> [PROBLEM DETAILS]:
Below are the entries; give again exactly the lines from the one mentioning "[VIC lập đỉnh" through the one mentioning "Văn hóa (844, 63)", inclusive.

*** Opening of SOURCE RECORDS ***

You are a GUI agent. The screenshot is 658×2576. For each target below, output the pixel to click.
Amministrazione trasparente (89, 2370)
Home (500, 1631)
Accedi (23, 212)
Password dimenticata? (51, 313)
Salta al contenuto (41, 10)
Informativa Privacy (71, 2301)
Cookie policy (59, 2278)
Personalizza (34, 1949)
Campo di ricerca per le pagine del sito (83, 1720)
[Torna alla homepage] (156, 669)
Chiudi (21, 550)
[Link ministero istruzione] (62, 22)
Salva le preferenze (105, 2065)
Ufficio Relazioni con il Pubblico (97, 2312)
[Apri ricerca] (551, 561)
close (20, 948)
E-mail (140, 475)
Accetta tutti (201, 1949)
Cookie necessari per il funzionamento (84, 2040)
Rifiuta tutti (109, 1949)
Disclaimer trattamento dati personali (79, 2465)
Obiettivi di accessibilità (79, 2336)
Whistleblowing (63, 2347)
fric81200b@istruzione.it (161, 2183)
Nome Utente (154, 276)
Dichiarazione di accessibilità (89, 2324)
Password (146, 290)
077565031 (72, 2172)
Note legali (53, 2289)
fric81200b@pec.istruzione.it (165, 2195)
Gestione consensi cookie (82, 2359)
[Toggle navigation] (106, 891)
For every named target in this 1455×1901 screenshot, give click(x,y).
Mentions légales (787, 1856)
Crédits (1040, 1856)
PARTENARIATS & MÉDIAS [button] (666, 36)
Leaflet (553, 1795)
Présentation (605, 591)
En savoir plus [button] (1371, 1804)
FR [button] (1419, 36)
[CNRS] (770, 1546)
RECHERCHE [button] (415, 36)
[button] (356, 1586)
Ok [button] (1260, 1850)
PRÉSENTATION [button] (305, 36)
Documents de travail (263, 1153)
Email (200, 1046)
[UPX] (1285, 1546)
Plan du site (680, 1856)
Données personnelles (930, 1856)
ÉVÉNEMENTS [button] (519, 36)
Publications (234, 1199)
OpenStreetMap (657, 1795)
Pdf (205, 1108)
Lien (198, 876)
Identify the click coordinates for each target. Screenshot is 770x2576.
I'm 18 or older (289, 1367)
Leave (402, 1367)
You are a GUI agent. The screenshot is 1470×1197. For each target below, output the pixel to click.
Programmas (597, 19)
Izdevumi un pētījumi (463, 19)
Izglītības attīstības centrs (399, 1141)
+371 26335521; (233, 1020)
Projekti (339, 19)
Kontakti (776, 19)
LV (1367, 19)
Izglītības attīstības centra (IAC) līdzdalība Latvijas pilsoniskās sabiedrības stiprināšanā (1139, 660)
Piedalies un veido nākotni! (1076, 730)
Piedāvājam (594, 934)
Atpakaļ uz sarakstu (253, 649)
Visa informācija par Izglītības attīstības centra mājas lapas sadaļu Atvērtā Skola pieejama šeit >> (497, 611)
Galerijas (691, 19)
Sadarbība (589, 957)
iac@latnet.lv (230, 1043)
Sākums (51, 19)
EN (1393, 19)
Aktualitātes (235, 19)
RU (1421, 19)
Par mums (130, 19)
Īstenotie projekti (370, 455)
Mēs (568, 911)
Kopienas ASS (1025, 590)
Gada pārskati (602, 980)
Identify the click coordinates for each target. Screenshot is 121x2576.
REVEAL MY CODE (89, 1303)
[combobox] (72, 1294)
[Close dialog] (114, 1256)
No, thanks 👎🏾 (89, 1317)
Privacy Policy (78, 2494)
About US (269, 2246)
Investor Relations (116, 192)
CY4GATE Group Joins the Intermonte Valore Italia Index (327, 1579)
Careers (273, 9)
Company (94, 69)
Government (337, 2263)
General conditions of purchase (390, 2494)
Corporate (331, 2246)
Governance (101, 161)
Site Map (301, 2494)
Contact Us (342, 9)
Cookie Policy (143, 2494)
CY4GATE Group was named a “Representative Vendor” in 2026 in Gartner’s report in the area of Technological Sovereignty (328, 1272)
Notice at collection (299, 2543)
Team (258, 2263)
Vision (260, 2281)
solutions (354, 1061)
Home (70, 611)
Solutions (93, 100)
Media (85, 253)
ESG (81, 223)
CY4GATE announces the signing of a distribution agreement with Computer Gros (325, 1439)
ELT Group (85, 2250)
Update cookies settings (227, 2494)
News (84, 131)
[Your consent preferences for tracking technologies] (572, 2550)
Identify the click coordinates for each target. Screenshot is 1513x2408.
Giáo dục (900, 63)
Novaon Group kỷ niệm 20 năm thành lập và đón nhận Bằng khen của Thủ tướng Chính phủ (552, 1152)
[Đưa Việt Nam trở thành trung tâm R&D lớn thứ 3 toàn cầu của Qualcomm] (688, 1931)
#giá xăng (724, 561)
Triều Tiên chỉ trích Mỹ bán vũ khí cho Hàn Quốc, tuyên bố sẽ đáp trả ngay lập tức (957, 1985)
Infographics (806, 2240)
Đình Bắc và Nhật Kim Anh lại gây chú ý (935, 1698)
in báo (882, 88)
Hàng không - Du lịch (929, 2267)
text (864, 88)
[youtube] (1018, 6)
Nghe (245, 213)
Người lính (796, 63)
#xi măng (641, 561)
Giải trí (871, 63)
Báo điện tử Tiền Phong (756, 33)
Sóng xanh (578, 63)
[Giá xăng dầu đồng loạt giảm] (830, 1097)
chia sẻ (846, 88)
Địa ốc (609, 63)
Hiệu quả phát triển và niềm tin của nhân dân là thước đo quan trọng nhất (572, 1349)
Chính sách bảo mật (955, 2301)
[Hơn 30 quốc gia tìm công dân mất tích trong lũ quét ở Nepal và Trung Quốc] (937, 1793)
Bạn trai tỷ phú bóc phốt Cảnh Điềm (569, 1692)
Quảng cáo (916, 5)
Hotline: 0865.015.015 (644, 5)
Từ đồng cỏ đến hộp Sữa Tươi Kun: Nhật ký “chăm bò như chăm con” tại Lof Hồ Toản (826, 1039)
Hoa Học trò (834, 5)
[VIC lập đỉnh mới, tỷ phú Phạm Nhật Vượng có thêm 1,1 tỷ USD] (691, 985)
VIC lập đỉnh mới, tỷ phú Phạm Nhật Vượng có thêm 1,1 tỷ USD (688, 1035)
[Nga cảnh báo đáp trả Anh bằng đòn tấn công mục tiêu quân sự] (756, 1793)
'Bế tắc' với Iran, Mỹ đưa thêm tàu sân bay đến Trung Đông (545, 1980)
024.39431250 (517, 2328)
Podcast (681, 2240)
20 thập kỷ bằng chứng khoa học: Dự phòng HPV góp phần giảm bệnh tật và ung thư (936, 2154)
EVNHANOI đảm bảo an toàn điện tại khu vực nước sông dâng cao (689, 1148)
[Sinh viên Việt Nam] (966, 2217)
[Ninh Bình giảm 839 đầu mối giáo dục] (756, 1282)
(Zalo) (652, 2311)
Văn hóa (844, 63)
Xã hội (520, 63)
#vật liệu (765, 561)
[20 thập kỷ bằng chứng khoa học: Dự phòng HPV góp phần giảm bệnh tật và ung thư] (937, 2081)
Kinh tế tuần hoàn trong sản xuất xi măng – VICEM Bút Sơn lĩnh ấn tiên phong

*** Close of SOURCE RECORDS ***

> [EXERCISE ANSWER]:
[VIC lập đỉnh mới, tỷ phú Phạm Nhật Vượng có thêm 1,1 tỷ USD] (691, 985)
VIC lập đỉnh mới, tỷ phú Phạm Nhật Vượng có thêm 1,1 tỷ USD (688, 1035)
[Nga cảnh báo đáp trả Anh bằng đòn tấn công mục tiêu quân sự] (756, 1793)
'Bế tắc' với Iran, Mỹ đưa thêm tàu sân bay đến Trung Đông (545, 1980)
024.39431250 (517, 2328)
Podcast (681, 2240)
20 thập kỷ bằng chứng khoa học: Dự phòng HPV góp phần giảm bệnh tật và ung thư (936, 2154)
EVNHANOI đảm bảo an toàn điện tại khu vực nước sông dâng cao (689, 1148)
[Sinh viên Việt Nam] (966, 2217)
[Ninh Bình giảm 839 đầu mối giáo dục] (756, 1282)
(Zalo) (652, 2311)
Văn hóa (844, 63)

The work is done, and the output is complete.